**What is expected:** All the entries, exactly as they read, must be written out again.

**Material provided:**
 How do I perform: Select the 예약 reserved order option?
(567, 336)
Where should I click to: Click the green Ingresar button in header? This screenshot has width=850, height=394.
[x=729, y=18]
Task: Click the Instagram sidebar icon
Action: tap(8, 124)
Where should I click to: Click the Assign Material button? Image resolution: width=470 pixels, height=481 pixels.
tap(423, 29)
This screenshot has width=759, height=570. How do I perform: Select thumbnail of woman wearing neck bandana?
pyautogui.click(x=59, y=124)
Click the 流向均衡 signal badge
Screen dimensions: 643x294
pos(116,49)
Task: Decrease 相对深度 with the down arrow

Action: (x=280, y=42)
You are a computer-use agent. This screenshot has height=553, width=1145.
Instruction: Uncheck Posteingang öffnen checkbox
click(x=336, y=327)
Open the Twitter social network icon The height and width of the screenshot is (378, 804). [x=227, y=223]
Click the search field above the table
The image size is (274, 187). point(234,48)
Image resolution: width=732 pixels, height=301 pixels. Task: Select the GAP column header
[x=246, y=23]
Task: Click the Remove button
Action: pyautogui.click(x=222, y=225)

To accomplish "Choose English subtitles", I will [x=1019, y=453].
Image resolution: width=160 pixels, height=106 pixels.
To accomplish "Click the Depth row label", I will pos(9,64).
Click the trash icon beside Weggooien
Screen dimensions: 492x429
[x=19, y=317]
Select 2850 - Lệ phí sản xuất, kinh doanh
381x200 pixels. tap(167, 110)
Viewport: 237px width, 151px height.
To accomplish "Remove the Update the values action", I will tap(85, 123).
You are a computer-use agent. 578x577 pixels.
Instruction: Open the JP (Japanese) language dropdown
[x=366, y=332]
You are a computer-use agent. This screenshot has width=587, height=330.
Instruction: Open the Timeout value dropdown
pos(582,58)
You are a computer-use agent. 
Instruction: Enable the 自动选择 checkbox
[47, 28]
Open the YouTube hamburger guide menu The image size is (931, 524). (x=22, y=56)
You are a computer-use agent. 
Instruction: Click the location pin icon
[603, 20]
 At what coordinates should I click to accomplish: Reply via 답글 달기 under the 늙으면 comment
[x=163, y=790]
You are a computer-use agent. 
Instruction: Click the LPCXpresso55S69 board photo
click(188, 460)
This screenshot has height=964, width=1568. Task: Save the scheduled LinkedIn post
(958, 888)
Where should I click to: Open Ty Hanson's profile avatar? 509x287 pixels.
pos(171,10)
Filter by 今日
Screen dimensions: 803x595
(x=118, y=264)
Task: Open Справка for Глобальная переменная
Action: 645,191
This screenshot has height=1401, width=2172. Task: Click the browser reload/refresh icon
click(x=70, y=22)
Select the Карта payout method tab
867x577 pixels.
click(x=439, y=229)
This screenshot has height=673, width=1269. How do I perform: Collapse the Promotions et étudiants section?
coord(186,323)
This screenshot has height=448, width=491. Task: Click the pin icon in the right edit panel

**Written answer:**
 How do I perform: Select the 예약 reserved order option?
(567, 336)
Where should I click to: Click the green Ingresar button in header? This screenshot has width=850, height=394.
[x=729, y=18]
Task: Click the Instagram sidebar icon
Action: tap(8, 124)
Where should I click to: Click the Assign Material button? Image resolution: width=470 pixels, height=481 pixels.
tap(423, 29)
This screenshot has width=759, height=570. How do I perform: Select thumbnail of woman wearing neck bandana?
pyautogui.click(x=59, y=124)
Click the 流向均衡 signal badge
Screen dimensions: 643x294
pos(116,49)
Task: Decrease 相对深度 with the down arrow

Action: (x=280, y=42)
You are a computer-use agent. This screenshot has height=553, width=1145.
Instruction: Uncheck Posteingang öffnen checkbox
click(x=336, y=327)
Open the Twitter social network icon The height and width of the screenshot is (378, 804). [x=227, y=223]
Click the search field above the table
The image size is (274, 187). point(234,48)
Image resolution: width=732 pixels, height=301 pixels. Task: Select the GAP column header
[x=246, y=23]
Task: Click the Remove button
Action: pyautogui.click(x=222, y=225)

To accomplish "Choose English subtitles", I will [x=1019, y=453].
Image resolution: width=160 pixels, height=106 pixels.
To accomplish "Click the Depth row label", I will pos(9,64).
Click the trash icon beside Weggooien
Screen dimensions: 492x429
[x=19, y=317]
Select 2850 - Lệ phí sản xuất, kinh doanh
381x200 pixels. tap(167, 110)
Viewport: 237px width, 151px height.
To accomplish "Remove the Update the values action", I will tap(85, 123).
You are a computer-use agent. 578x577 pixels.
Instruction: Open the JP (Japanese) language dropdown
[x=366, y=332]
You are a computer-use agent. This screenshot has width=587, height=330.
Instruction: Open the Timeout value dropdown
pos(582,58)
You are a computer-use agent. 
Instruction: Enable the 自动选择 checkbox
[47, 28]
Open the YouTube hamburger guide menu The image size is (931, 524). (x=22, y=56)
You are a computer-use agent. 
Instruction: Click the location pin icon
[603, 20]
 At what coordinates should I click to accomplish: Reply via 답글 달기 under the 늙으면 comment
[x=163, y=790]
You are a computer-use agent. 
Instruction: Click the LPCXpresso55S69 board photo
click(188, 460)
This screenshot has height=964, width=1568. Task: Save the scheduled LinkedIn post
(958, 888)
Where should I click to: Open Ty Hanson's profile avatar? 509x287 pixels.
pos(171,10)
Filter by 今日
Screen dimensions: 803x595
(x=118, y=264)
Task: Open Справка for Глобальная переменная
Action: 645,191
This screenshot has height=1401, width=2172. Task: Click the browser reload/refresh icon
click(x=70, y=22)
Select the Карта payout method tab
867x577 pixels.
click(x=439, y=229)
This screenshot has height=673, width=1269. How do I perform: Collapse the Promotions et étudiants section?
coord(186,323)
This screenshot has height=448, width=491. Task: Click the pin icon in the right edit panel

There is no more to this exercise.